TEXT PROVIDED.
==*==
Microdata does not allow items to have multiple types from different vocabularies. Some vocabularies, such as schema.org, may permit third parties to freely extend existing types within that vocabulary. In this case, items should be assigned both the supertype and the extension type within the @itemtype attribute. For example, schema.org describes a method of extending its vocabulary that involves identifying an appropriate supertype or superproperty and appending a / and then the name of a subtype or subproperty. Schema.org also permits anyone to create additional non-URL properties on these new types. To extend schema.org's types with a type for a member of parliament, a vocabulary author might use the URI http://schema.org/Person/MP, and mark up their page with

<p itemscope itemtype="http://schema.org/Person http://schema.org/Person/MP">
  <span itemprop="name">David Cameron</span> is the member of parliament for <span itemprop="constituency">Witney</span>.
</p>

Here, both http://schema.org/Person and http://schema.org/Person/MP are given as types, and the non-URL constituency property is used despite it not being defined within the schema.org vocabulary.

Other microdata vocabularies do not enable third parties to extend the vocabulary. In these cases, third parties should use a URL property to specify the additional type for the item. For compatibility with RDF, we recommend using http://www.w3.org/1999/02/22-rdf-syntax-ns#type for this property, and using a full URL for the type. An alternative to the example above that didn't use the schema.org extension mechanism would be:

<p itemscope itemtype="http://schema.org/Person">
  <link itemprop="http://www.w3.org/1999/02/22-rdf-syntax-ns#type" href="http://gov.example.org/uk/MP">
  <span itemprop="name">David Cameron</span> is the member of parliament for <span itemprop="http://gov.example.org/uk/constituency">Witney</span>.
</p>

More details about the use and limitations of this technique can be found on the section about using multiple vocabularies in microdata.

The technique described for RDFa above, of nesting a property that contains more structure within a property that has less, can also be used with microdata content.

Designing Vocabularies

This section looks at the particular requirements of different HTML data syntaxes on vocabularies, and how to create vocabularies that can be used across HTML data syntaxes.

Syntax-Specific Requirements

Each HTML data syntax brings with it a set of constraints on both how vocabularies are designed and their documentation.

Microformats

The microformats 2 page describes the constraints on the design of microformat vocabularies, and the microformats process describes additional procedural guidelines on how to create a new microformat.
==*==
CHALLENGE 1.
Answer these questions from the microdata text:
(a) What URI might a vocabulary author use to extend schema.org's types with a type for a member of parliament?
(b) For compatibility with RDF, which URL does the text recommend for the property that specifies an additional type?
(c) Which page describes the constraints on the design of microformat vocabularies?
==*==
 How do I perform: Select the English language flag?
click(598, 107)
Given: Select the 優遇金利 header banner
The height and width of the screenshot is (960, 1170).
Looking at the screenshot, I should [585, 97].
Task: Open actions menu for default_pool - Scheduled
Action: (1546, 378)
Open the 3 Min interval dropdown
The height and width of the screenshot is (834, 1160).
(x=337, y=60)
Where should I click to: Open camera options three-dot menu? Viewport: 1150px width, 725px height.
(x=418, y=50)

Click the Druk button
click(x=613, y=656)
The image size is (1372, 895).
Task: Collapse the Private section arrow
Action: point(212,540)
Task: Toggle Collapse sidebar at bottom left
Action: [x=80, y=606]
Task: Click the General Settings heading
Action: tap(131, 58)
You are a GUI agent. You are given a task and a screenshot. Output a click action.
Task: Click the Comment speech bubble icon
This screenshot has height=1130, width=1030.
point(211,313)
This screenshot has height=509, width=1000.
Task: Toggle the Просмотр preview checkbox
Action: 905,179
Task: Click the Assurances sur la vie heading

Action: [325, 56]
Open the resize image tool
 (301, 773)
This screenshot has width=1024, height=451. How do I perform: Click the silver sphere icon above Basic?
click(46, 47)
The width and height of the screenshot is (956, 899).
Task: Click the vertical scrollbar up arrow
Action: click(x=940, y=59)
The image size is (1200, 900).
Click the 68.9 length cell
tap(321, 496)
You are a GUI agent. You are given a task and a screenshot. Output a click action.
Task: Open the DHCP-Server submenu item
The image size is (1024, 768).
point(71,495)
==*==
CHALLENGE 2. From the listing, reproduce word for word the lines from the one containing "Given: Select the 優遇金利 header banner" through the one containing "(x=418, y=50)", including both of those lines.

OUTPUT 1.
(a) http://schema.org/Person/MP
(b) http://www.w3.org/1999/02/22-rdf-syntax-ns#type
(c) The microformats 2 page

OUTPUT 2.
Given: Select the 優遇金利 header banner
The height and width of the screenshot is (960, 1170).
Looking at the screenshot, I should [585, 97].
Task: Open actions menu for default_pool - Scheduled
Action: (1546, 378)
Open the 3 Min interval dropdown
The height and width of the screenshot is (834, 1160).
(x=337, y=60)
Where should I click to: Open camera options three-dot menu? Viewport: 1150px width, 725px height.
(x=418, y=50)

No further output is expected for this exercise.